If you’re a parent, how have you felt when your child bombards you with angry, argumentative words? Did you feel manipulated and controlled; thinking your child doesn’t care about your feelings and/or all the effort you put forth in his or her life? That’s how I used to feel, until I learned there’s usually something more going on beneath a child’s anger. Now, it’s much easier for me to remain calm when a child is upset with me. I want to share some thoughts and ideas about this.
When a child responds angrily to a parent’s message, that message has not gone to the thinking part of the child’s brain. No, it has not reached the front part of the brain that does logical, rational thinking and problem solving. It has actually traveled to the part of the brain dealing with emotions. Most people know this as the limbic system, which is located in the central part of the brain. I call this the lizard part of the brain because it has no thinking abilities whatsoever; it merely reacts.
Have you ever noticed how angry, upset children (and some adults) appear as irrational? They’re in the lizard part of their brain and can’t think straight. They’re not trying to control and manipulate you. What’s happening is something lying underneath the surface of their conscious mind. Underneath the anger is a feeling of fear. It’s totally unconscious so usually both parents and children are unaware of it. When a child becomes angry and moves toward a temper tantrum stage of feelings, what the child is non-verbally telling you is:
“I can’t think—I’m in the lizard part of my brain and I don’t know how to get out of it to the thinking part where I can talk you in a way that makes sense.”

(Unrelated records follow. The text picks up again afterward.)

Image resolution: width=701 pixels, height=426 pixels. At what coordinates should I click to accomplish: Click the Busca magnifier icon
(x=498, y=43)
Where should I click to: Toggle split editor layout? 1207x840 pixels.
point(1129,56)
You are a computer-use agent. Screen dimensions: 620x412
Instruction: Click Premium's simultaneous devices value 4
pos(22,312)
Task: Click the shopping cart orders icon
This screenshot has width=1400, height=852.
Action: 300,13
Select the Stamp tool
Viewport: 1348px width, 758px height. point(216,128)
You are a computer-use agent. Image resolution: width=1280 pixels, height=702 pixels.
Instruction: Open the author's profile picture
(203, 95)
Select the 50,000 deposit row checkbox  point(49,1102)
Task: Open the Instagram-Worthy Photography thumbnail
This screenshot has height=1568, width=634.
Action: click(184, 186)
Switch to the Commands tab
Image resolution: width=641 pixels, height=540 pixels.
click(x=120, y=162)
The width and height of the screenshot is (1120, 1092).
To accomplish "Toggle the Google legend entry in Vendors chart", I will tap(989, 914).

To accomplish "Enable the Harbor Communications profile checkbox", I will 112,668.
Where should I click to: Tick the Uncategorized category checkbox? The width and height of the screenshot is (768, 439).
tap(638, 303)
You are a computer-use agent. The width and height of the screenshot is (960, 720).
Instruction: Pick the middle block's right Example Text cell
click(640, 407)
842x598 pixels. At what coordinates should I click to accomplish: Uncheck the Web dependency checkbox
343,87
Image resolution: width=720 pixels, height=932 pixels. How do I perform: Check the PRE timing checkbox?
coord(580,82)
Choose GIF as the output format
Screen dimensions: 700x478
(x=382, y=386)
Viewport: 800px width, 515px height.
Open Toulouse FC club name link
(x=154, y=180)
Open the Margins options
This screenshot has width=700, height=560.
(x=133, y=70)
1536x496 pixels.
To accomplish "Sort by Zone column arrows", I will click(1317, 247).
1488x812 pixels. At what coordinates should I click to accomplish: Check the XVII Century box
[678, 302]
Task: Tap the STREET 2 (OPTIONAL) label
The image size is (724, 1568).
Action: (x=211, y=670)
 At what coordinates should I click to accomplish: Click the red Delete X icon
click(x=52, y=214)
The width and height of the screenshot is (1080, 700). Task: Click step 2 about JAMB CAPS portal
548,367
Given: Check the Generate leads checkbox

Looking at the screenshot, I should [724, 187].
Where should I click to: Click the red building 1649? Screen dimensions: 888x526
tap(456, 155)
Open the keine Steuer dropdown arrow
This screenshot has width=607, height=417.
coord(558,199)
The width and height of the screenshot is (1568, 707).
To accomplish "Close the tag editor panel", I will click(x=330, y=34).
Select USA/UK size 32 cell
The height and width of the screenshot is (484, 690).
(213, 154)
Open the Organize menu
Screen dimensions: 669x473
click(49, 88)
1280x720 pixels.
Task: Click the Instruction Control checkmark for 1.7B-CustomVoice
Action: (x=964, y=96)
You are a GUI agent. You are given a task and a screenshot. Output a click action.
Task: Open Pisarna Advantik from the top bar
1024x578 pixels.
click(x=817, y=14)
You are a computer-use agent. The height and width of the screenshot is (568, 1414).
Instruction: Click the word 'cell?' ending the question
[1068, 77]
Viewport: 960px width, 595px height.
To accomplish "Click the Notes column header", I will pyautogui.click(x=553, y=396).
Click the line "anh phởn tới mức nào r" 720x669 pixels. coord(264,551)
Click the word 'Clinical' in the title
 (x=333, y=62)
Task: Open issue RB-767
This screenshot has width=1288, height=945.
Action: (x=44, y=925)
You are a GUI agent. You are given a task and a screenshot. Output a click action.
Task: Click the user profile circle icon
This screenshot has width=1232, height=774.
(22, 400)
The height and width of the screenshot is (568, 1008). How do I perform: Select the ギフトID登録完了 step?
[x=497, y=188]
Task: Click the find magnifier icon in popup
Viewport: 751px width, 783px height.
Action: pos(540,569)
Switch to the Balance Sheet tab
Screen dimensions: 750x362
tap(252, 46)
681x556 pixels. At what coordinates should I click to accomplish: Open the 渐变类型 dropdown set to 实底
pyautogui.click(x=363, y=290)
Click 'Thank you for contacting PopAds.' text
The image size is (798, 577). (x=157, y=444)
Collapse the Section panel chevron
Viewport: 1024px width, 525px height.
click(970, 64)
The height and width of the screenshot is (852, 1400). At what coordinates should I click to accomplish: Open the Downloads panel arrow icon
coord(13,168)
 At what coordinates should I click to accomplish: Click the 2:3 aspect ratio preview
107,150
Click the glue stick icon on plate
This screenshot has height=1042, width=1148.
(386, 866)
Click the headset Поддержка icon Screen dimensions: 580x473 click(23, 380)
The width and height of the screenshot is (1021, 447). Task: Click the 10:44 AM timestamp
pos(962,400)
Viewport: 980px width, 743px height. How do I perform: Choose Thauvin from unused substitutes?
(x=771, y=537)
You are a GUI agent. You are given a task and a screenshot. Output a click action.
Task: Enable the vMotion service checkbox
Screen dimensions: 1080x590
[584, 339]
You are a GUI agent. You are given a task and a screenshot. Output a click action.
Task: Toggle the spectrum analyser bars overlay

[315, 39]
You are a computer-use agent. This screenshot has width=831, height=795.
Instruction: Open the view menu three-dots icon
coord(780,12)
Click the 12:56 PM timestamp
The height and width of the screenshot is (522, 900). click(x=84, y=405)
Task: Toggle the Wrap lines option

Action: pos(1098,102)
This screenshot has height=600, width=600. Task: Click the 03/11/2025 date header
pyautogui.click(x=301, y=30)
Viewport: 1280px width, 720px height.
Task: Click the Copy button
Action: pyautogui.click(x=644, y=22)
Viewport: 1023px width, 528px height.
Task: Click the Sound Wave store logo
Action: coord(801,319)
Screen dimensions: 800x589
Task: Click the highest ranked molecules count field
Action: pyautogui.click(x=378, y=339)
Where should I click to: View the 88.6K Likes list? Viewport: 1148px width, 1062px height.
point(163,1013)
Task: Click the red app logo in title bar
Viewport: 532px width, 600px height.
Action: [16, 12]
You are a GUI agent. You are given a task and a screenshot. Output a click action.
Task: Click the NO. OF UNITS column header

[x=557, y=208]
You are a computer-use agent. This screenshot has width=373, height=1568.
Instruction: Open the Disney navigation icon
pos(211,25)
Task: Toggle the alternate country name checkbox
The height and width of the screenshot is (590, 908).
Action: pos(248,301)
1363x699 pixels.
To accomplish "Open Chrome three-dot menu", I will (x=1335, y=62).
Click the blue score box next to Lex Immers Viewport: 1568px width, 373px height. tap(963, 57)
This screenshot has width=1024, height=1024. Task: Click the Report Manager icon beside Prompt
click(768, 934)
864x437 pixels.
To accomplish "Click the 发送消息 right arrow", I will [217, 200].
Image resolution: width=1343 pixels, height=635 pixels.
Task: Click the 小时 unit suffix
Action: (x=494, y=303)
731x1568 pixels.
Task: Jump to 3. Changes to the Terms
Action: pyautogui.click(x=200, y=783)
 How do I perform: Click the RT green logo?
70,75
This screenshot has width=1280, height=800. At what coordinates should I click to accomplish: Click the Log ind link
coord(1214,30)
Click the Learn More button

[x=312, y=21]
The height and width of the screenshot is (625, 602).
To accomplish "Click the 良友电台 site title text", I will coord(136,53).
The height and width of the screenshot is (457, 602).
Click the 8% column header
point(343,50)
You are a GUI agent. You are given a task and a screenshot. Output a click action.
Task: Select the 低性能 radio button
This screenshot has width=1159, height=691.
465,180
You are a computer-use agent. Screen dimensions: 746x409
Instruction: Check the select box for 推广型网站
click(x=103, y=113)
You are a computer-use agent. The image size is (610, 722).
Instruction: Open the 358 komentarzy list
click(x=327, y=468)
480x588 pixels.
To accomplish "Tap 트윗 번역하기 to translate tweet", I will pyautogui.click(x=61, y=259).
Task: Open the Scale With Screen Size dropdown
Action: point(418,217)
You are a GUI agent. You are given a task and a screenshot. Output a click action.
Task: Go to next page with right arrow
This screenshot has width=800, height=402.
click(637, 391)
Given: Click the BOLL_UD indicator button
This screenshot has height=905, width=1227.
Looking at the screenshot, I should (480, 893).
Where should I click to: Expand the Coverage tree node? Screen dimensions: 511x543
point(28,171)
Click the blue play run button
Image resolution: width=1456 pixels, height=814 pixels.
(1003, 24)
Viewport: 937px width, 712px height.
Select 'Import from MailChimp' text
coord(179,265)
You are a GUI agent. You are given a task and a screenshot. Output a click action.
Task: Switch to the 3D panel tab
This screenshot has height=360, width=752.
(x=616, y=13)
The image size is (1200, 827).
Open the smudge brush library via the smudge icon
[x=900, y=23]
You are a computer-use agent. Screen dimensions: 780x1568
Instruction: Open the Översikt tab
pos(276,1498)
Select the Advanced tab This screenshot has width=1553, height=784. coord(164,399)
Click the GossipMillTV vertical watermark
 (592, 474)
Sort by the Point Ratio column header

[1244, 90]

“I need your help—I don’t know what to do; I’ve become so upset, I’ve regressed to about the age of 2 or 3.”
Would you expect a 2 year old to be able to sit down and have a rational, logical conversation with you? I don’t think so! And yet, that is the very thing many parents attempt to do when their child is angry and upset. Can you see the waste of energy that gets expended doing this?
What you as a parent can do to help your angry child is to remain calm. Think like a super nanny on the front lines of parenting. The first thing you have to do is to help your child move to the thinking part of his or her brain. To do this, calmly (and with no sarcasm)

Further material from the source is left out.